By the time you apply to college, you’ll need to be able to demonstrate a commitment to following through on clearly defined passions and interests—in order to do that, you need to find those passions and interests. Freshman year is your opportunity to explore.
Early in the school year, most school groups will hold informational meet and greets for prospective new members. Attend as many as you can! You won’t actually join every group that you attend a meeting for, but you’ll have seen what’s out there so that you can make more informed extracurricular choices.
When it comes to picking your activities, don’t worry about “what looks good to colleges” or “what makes me seem well-rounded.” Worry about what you’re interested in because “what looks good to colleges is an applicant who pursues well-defined interests with passion and gusto.
Learn more about leveraging freshman year in the college admissions process with College Admissions Timeline: What to Do Your Freshman Year.
Sophomore Year: Things Start to Get Serious
During sophomore year, you’ll want to continue doing all those things you should be doing throughout high school: getting good grades in tough courses and cultivating good relationships with the counselors and teachers who will help you on your road to college.
But there are a few other things you’ll really want to tackle as a sophomore.
First, let’s talk about extracurriculars. If freshman year is your time to explore, sophomore year is your time to narrow things down. By the time you apply to colleges a senior, you’ll need to be able to demonstrate commitment to your interests through leadership positions and carefully cultivated extracurricular activities. This starts with narrowing down your extracurricular activities so that you can become deeply involved in just two or three areas rather than shallowly involved in half a dozen activities.
The second big thing to consider as a sophomore is test prep. It may seem early to worry about SAT or ACT scores when applications are still two years away, but test prep is a marathon, not a sprint! The most successful ACT or SAT test-takers are those who prepared slowly over a long period of time, building the fundamental skills needed to ace these tests.

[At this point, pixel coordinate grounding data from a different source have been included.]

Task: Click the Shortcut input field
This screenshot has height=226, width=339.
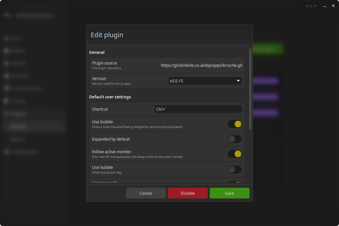Action: click(198, 109)
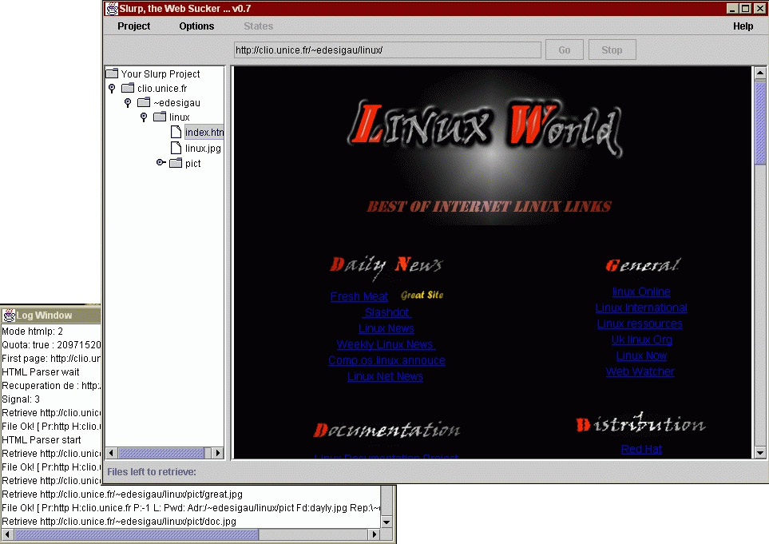Screen dimensions: 769x544
Task: Open the Options menu
Action: point(196,26)
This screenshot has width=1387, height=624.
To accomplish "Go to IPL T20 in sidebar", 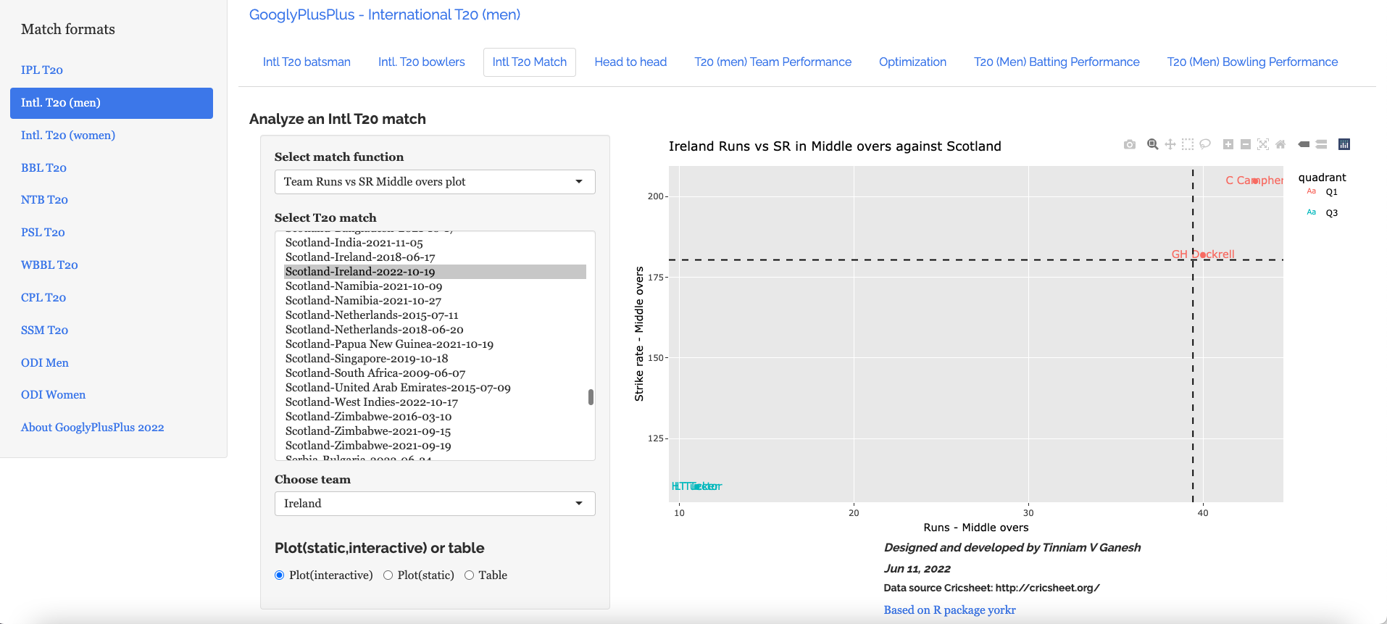I will [x=42, y=70].
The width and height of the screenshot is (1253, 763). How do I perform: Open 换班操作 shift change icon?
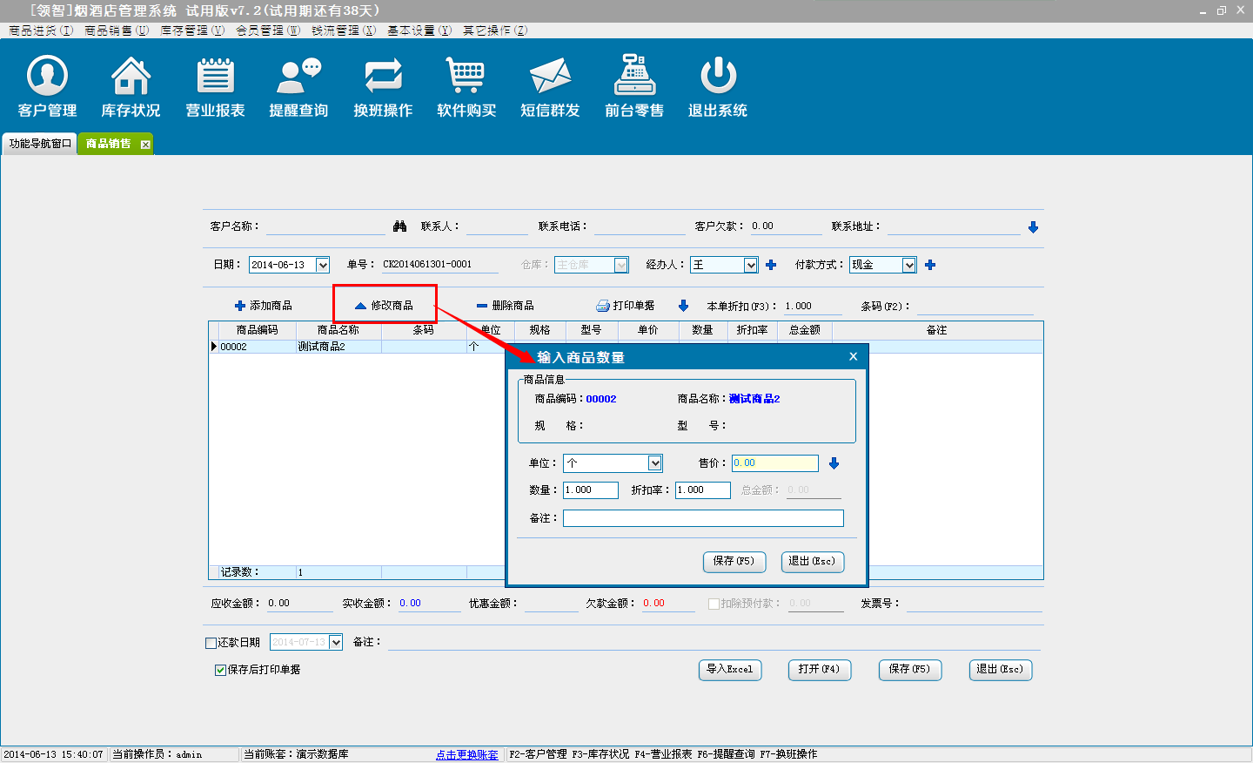click(383, 77)
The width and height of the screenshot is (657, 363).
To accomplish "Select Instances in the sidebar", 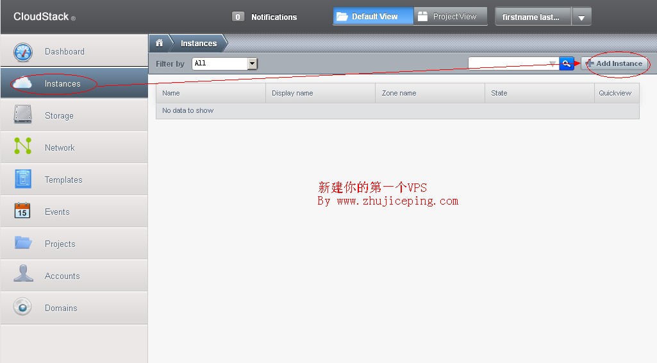I will click(62, 83).
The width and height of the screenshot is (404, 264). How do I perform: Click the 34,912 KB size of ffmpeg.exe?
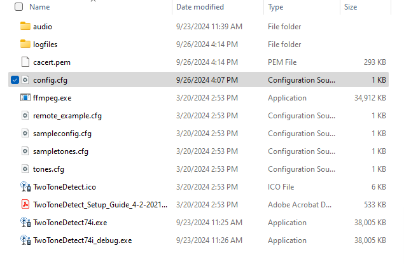[x=370, y=98]
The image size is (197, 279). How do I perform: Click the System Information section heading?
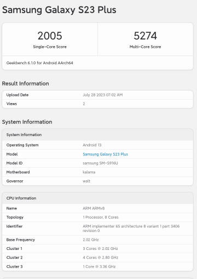coord(27,122)
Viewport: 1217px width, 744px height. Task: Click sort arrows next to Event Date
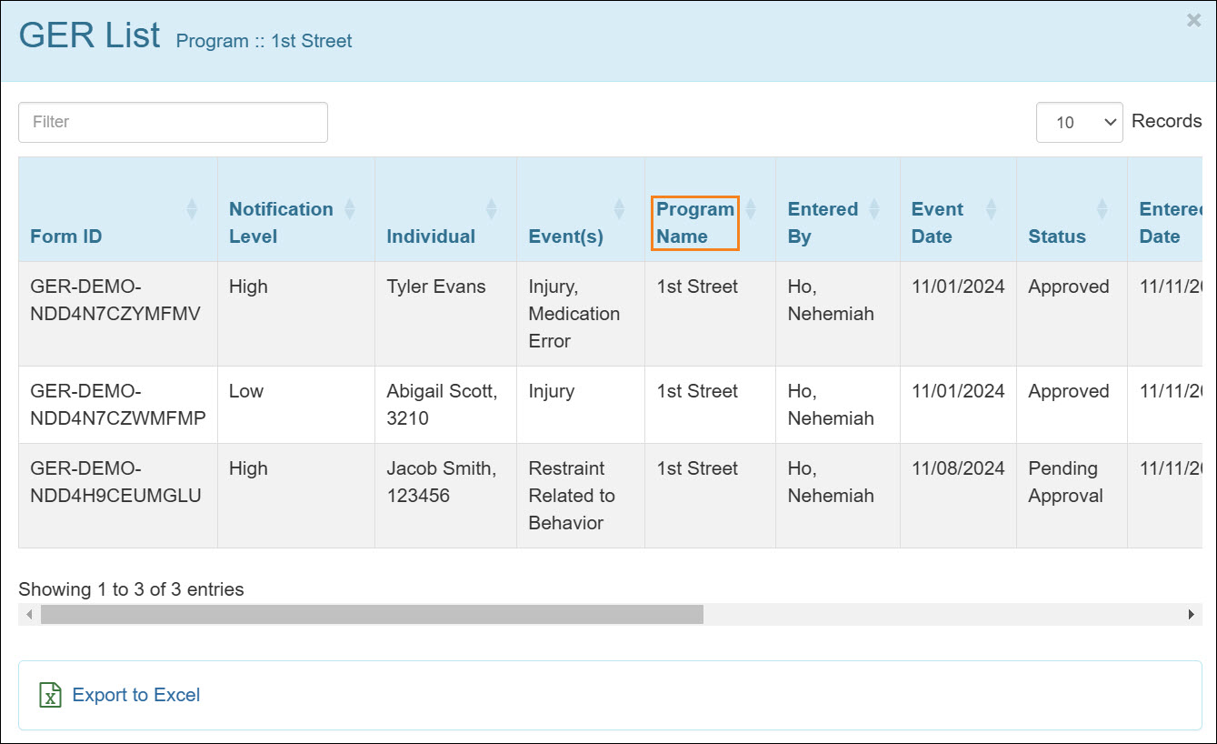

For those students hoping for top test scores, starting test prep in sophomore year has an additional benefit: students can simultaneously prep for the SAT/ACT and the PSAT in order to compete for the National Merit Scholarship as juniors. In 11th grade, the PSAT acts as the qualifying test for the prestigious National Merit Scholarship; students who advance in the scholarship competition have a valuable honor to add to their college applications.
Learn more about how your sophomore year can help you get into your dream colleges with College Admissions Timeline: What to Do Your Sophomore Year, and check out these test prep resources to get a jump start on your SAT, ACT, or SAT Subject Test prep:
- Make your testing plan with College Admissions Testing: Which Test to Take When
- Find out what college admissions officers learn from your SAT/ACT scores with What College Admissions Officers Look For: SAT/ACT Scores
- Get actionable steps to take if you get a disappointing test score with On the Bright Side: Handling a Bad SAT or ACT Score
- Get our Top 10 SAT and ACT Prep Tips
- Find out How to Get a 30 (or Higher!) on the ACT
- Check out our to learn about the National Merit Scholarship and PSAT prep
- Learn how to leverage practice tests to boost your SAT or ACT scores with The Key to Good Test Scores: Practice, Practice, Practice
Junior Year: Start Your Engines
The race is on. Junior year is when Things. Get. Real. You’re neck deep in the college admissions process now.

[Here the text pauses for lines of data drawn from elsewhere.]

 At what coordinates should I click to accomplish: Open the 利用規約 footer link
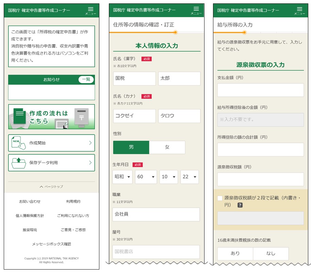tap(73, 201)
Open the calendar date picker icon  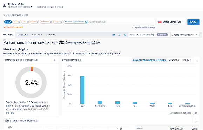tap(153, 35)
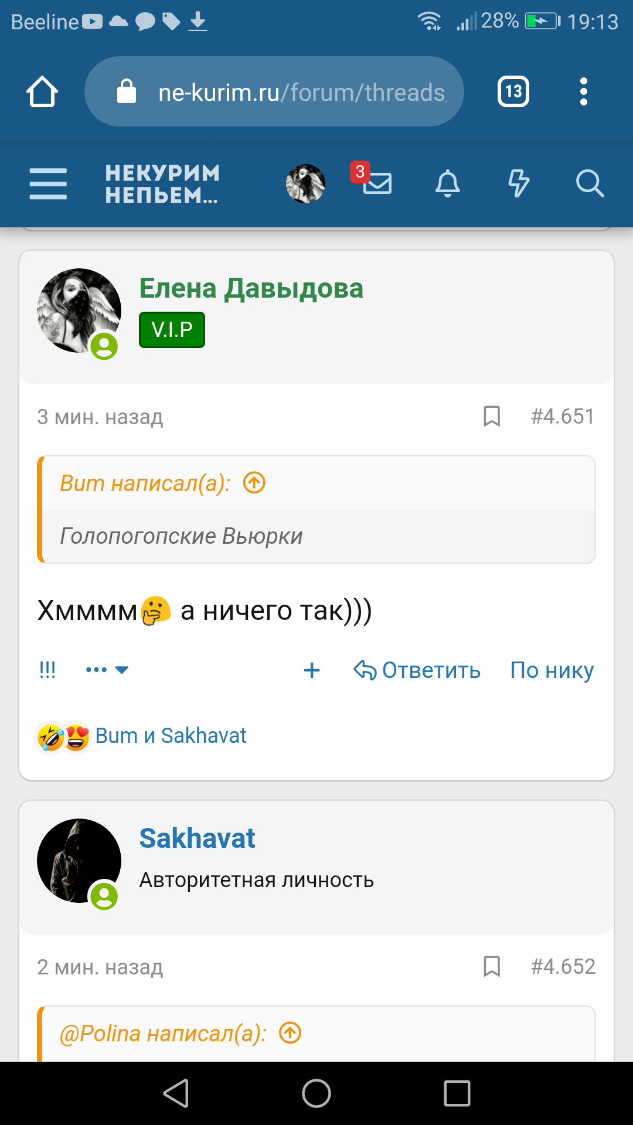The height and width of the screenshot is (1125, 633).
Task: Tap the address bar URL field
Action: 293,92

The start of the new school year features the lead up to the October PSAT/NMSQT, the qualifying test for the National Merit Scholarship. If you’re hoping to be one of the chosen few who can put this prestigious prize on your college applications, check out our Complete PSAT Guide.
But aside from the PSAT, there’s not much to distinguish fall of junior year from the start of any other school year. That will change in the second half of the year.
In the spring, everything comes to a head: you have limited time to finalize SAT/ACT scores; you’ll need to finalize your college list and research policies at those schools so that you know about any unique requirements; you’ll probably have a slew of AP exams to prepare for; if you haven’t already visited college campuses, you’ll want to do that during spring break and summer vacation; and don’t forget about searching and applying for scholarships.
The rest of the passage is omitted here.